The Commerce Commission recently conducted a small number of qualitative interviews with commercial building contractors.
It was interested in finding out if any anti-competitive behaviour (eg, cartels, bid rigging) was evident within the construction sector in New Zealand, as similar research conducted overseas suggested the commercial construction sector could be susceptible to such practices.

This sector was chosen because certain features of the industry make collusion more likely, such as:
• repeat bidding by the same companies for similar products/services,
• few substitutes for construction products and services, and
• some of the rules around bidding for public work, eg, transparency, make it easier to rig bids (although there are good reasons for these rules).
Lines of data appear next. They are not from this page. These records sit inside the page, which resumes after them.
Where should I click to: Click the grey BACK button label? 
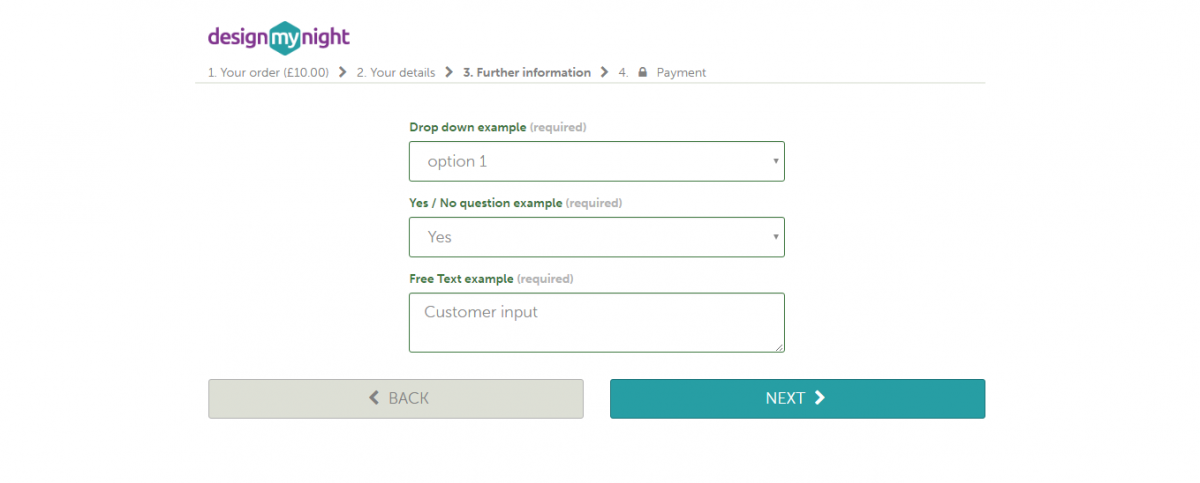click(x=408, y=398)
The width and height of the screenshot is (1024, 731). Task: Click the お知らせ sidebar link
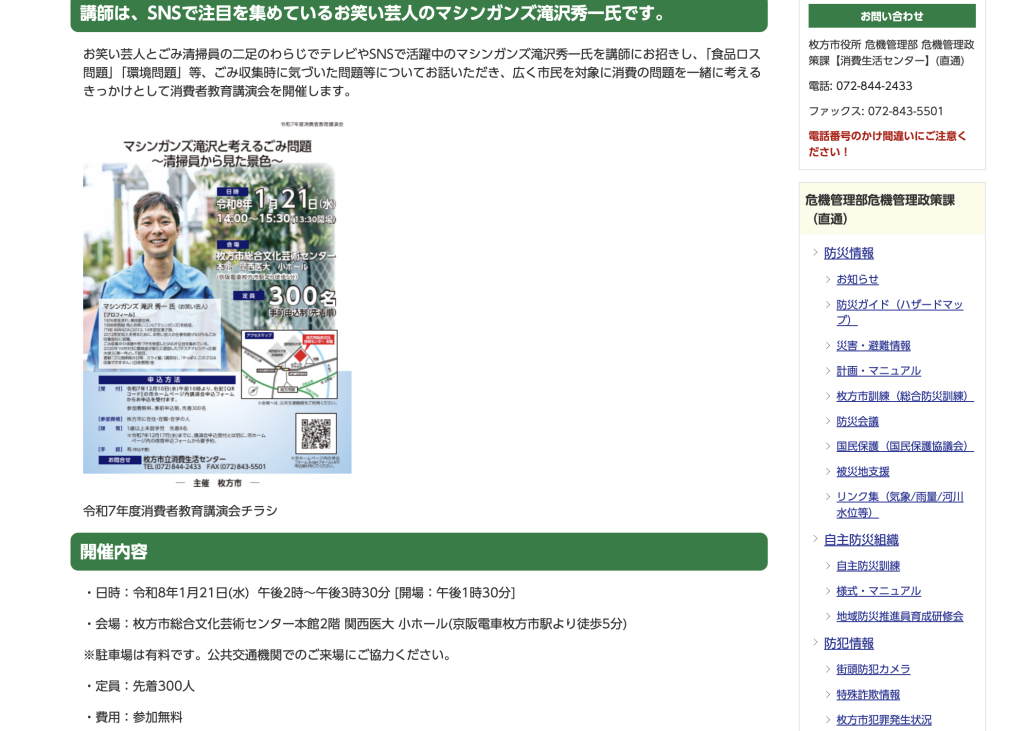click(x=857, y=279)

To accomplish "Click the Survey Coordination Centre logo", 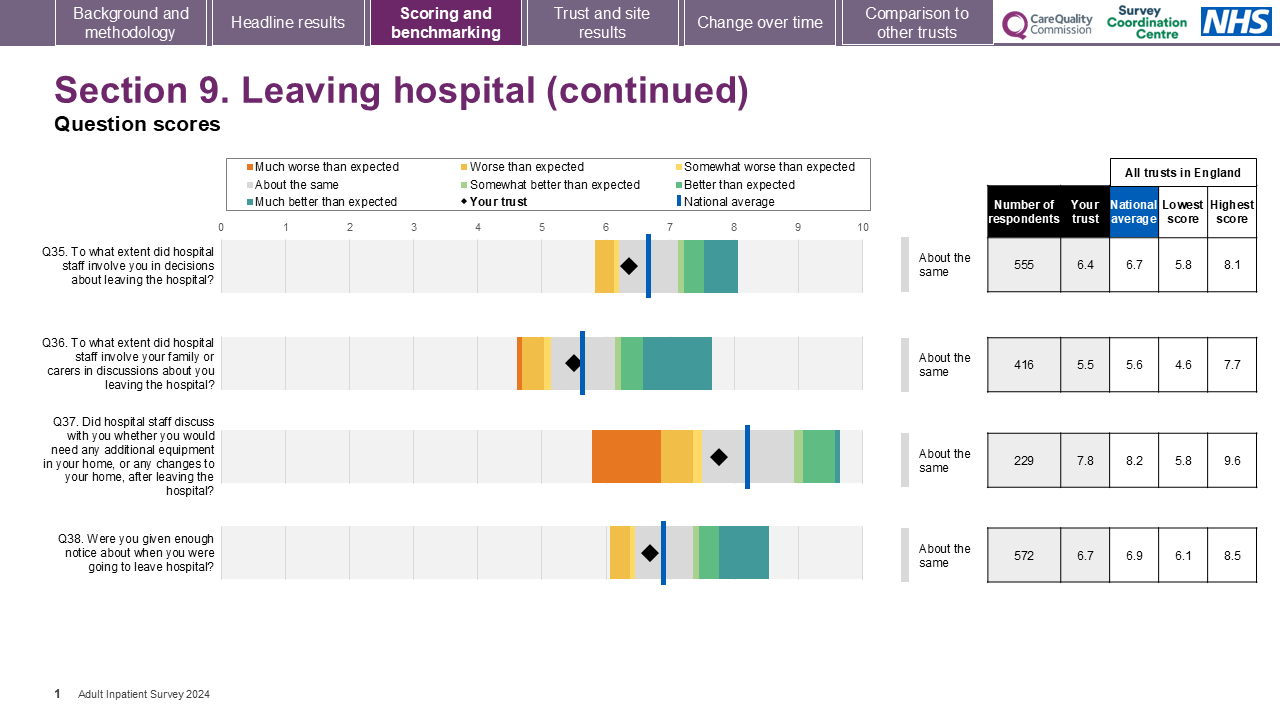I will [1147, 22].
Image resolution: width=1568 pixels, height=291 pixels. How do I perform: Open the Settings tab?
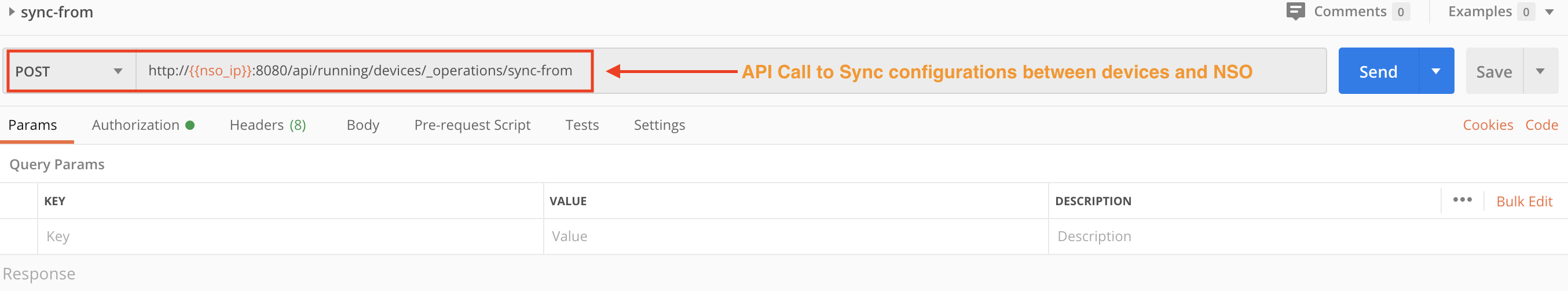[x=659, y=125]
Accordingly, the Commission engaged researchers who interviewed 12 building companies in Auckland, Wellington and Christchurch, and the findings were interesting indeed.
One important finding was that some contractors misunderstood what constituted “collusive behaviour”. For example, some included co-operation between competitors in their definition, eg, getting together to discuss sustainable work practices.

They were generally of the opinion that anti-competitive behaviour just doesn’t occur in their highly competitive market and, as such, were not concerned about such activity.
What is anti-competitive behaviour? This is covered by sections 27 and 30 of the Commerce Act:
• Section 27 prohibits anyone from entering into agreements that have the purpose, or effect or likely effect, of substantially lessening competition.
• Section 30 prohibits agreements between competitors that fix, control or maintain prices.
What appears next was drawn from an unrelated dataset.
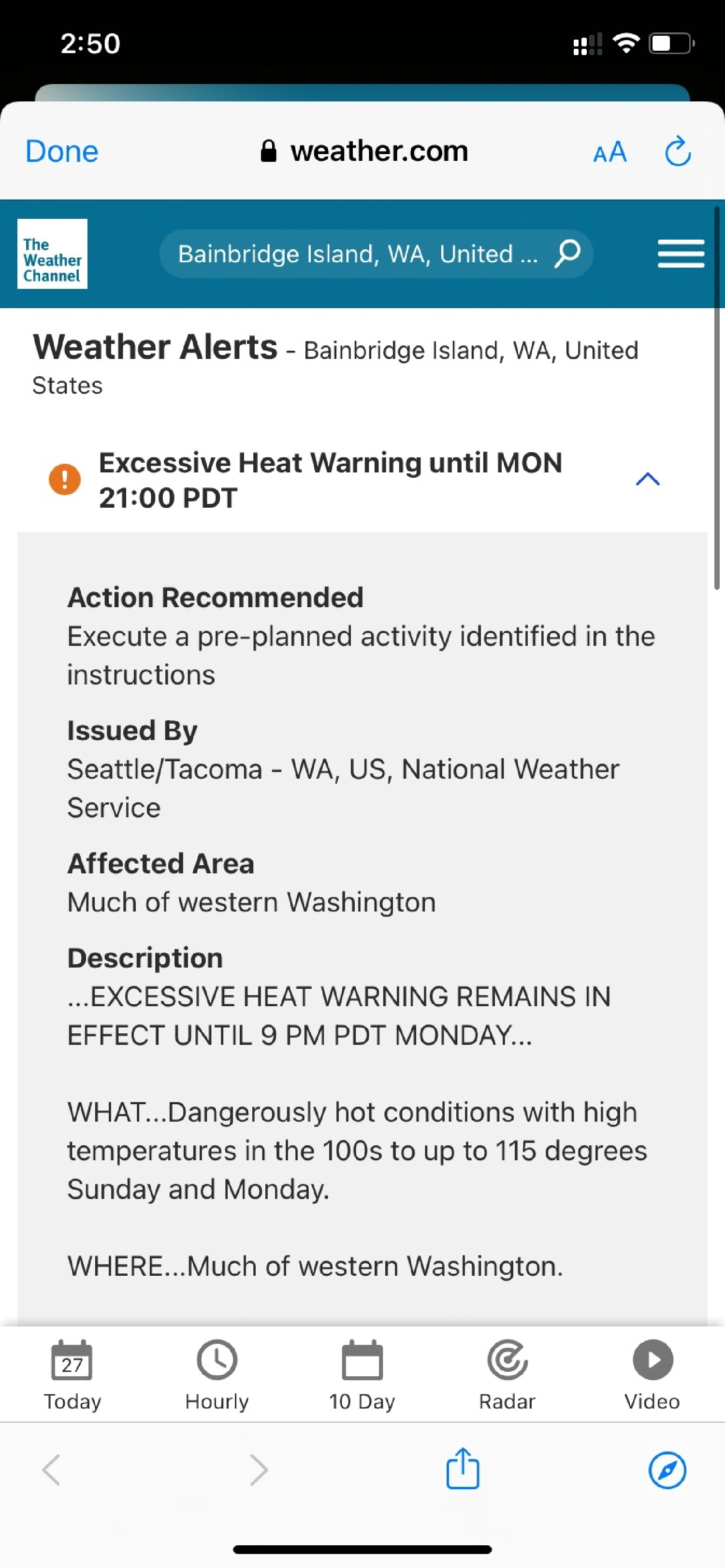This screenshot has width=725, height=1568.
Task: Collapse the Excessive Heat Warning chevron
Action: click(648, 479)
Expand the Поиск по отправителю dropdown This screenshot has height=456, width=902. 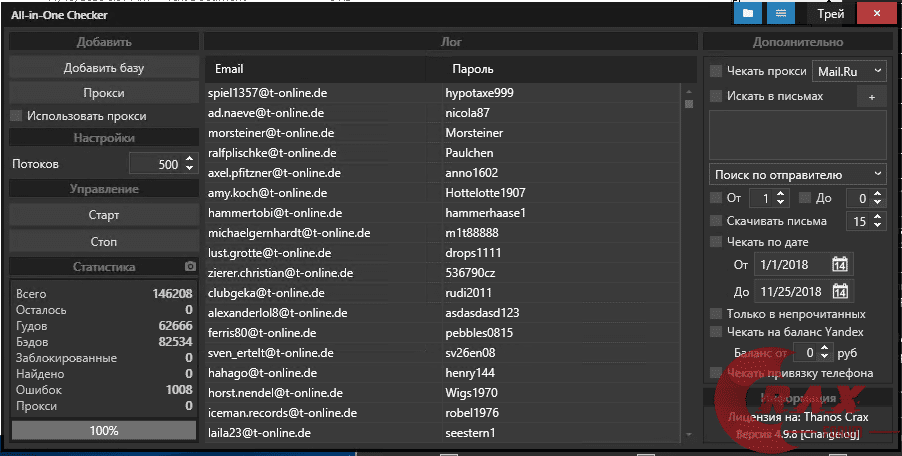coord(797,174)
What kinds of behaviour could these be?
• Cartels: this is where competitors get together and fix prices.
• Bid rigging: this is when there is agreement among some or all of the bidders as to which one should win the bid.
• Cover pricing: is a practice where a tenderer collaborates with a competitor in order to invent a believable but not genuine bid for a job.

The research indicated that cover pricing is being practised by some companies in the sector now, and/or that it has been practised in the past. So what is an example of this?

• Builder A wants to put in a bid for a job to be seen to be actively tendering, but doesn’t actually want the job (but fears being left off the next tender round if he doesn’t tender). Builder A knows that by putting in a higher price he won’t get the job.
Builder A calls Builder B who is genuinely bidding for the job and asks for a cover price. Builder B  provides Builder A with a figure that is higher than the price Builder B will submit. Builder A submits this as his bid; or
• An architect or project manager has a favoured builder who they want to get a particular job. They ask several builders to put in a higher bid for the job, just to show the client that the architect/project manager’s price is competitive. The favoured builder wins the tender.

Does cover pricing breach the Commerce Act?
It may, depending on the specific circumstances of the case. By making their intentions known to each other, competitors are reducing the independence and competitiveness of the tender process, and this may directly or indirectly affect the price paid.
It may also breach the Fair Trading Act.

How prevalent is price covering?
Without a full survey it is difficult to say. However, all 12 respondents to the survey talked about cover pricing, unprompted, as a practice they had been involved with, either in the past or currently, or as a practice they were familiar with.

The Commerce Commission is aware of cases overseas in the UK, Australia and the Netherlands.
The penalties can be heavy — up to $500,000 for an individual and, for a company, the greater of $10 million or three times the commercial gain or 10% of turnover.

So, in summary, undertaking any collusive behaviour should be avoided at all costs, and having sound professional business ethics and office practices is essential to ensure such practices are not prevalent.

Education is an important aspect of the process, and we will be working with the Commerce Commission to bring you all up to speed, including what to look out for and where to turn to raise any concerns about such practices should you come across them.